Re: Allowing NOT IN to use ANTI joins

From: David Rowley <dgrowleyml(at)gmail(dot)com>
To: Tom Lane <tgl(at)sss(dot)pgh(dot)pa(dot)us>
Cc: Jeevan Chalke <jeevan(dot)chalke(at)enterprisedb(dot)com>, Simon Riggs <simon(at)2ndquadrant(dot)com>, Marti Raudsepp <marti(at)juffo(dot)org>, PostgreSQL-development <pgsql-hackers(at)postgresql(dot)org>
Subject: Re: Allowing NOT IN to use ANTI joins
Date: 2014-07-15 11:58:30
Message-ID: CAApHDvqRB-iFBy68=dCgqS46aRep7AuN2pou4KTwL8kX9YOcTQ@mail.gmail.com
Views: Raw Message | Whole Thread | Download mbox | Resend email
Thread:
Lists: pgsql-hackers

On Mon, Jul 14, 2014 at 8:55 PM, David Rowley <dgrowleyml(at)gmail(dot)com> wrote:

>
> Since the patch has not been marked as rejected I was thinking that I'd
> take a bash at fixing it up, but if you think this is a waste of time,
> please let me know.
>
>
>
I've made some changes to the patch so that it only allows the conversion
to ANTI JOIN to take place if both the outer query's expressions AND the
subquery's target list can be proved not to have NULLs.

Information shown
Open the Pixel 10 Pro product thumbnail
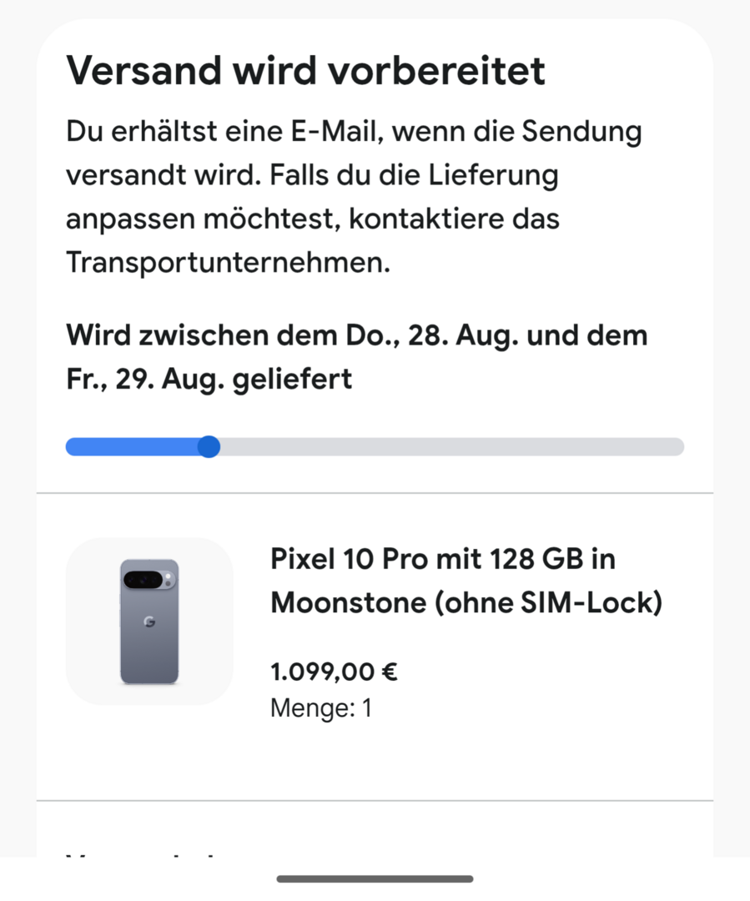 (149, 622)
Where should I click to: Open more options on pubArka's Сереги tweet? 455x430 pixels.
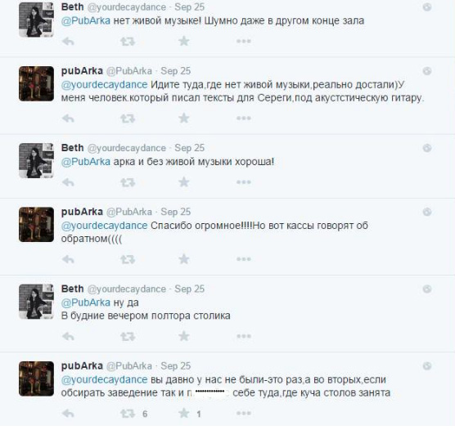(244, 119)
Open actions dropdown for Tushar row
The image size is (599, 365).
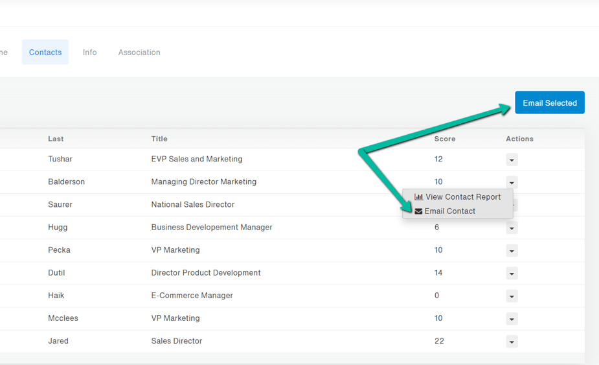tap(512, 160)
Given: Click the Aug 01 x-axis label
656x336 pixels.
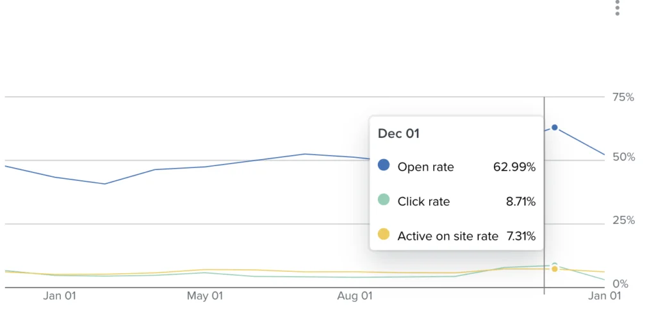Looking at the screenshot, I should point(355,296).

Problems
- A) Answer these questions about the NOT IN mailing list message, one line each.
(i) On what date and at what time was the message sent?
(ii) To which mailing list was it posted?
(iii) What two things must be proved not to have NULLs before the conversion to ANTI JOIN is allowed?
- B) Pick up the NOT IN mailing list message after its last sentence and write the next few sentences of it.

Answers for the exercise
- A)
(i) 2014-07-15 at 11:58:30
(ii) pgsql-hackers
(iii) The outer query's expressions and the subquery's target list

- B)
I've attached a delta, which is the changes I've made on top of Tom's
cleaned up version of my patch, and also a full patch.

I've also performed some benchmarks to try to determine how much time it
takes to execute this null checking code. I ended up hacking the code a
little for the benchmarks and just put the null checking function in a
tight loop that performed 100000 iterations.

Like:
if (under_not)
{
int x;
bool result;
for (x = 0; x < 100000; x++)
{
result = is_NOTANY_compatible_with_antijoin(parse, sublink);
}
if (!result)
return NULL;
}

I then ran 6 queries, 3 times each through the planner and grabbed the
"Planning Time" from the explain analyze result.
I then removed the extra looping code (seen above) and compiled the code as
it is with the attached patch.
I then ran each of the 6 queries again 3 times each and noted down the
"Planning Time from the explain analyze result.

In my results I assumed that the first set of times divided by 100000
would be the time taken to perform the NULL checks... This is not quite
accurate, but all the other planning work was quite well drowned out by the
100k loop.

I found that the call to is_NOTANY_compatible_with_antijoin adds about 0.2%
and 2.3% to total planning time. Though the 2.3% was quite an extreme case,
and the 0.2% was the most simple case I could think of.

I've attached the complete results in html format. I've also attached the
schema that I used and all 6 queries tested.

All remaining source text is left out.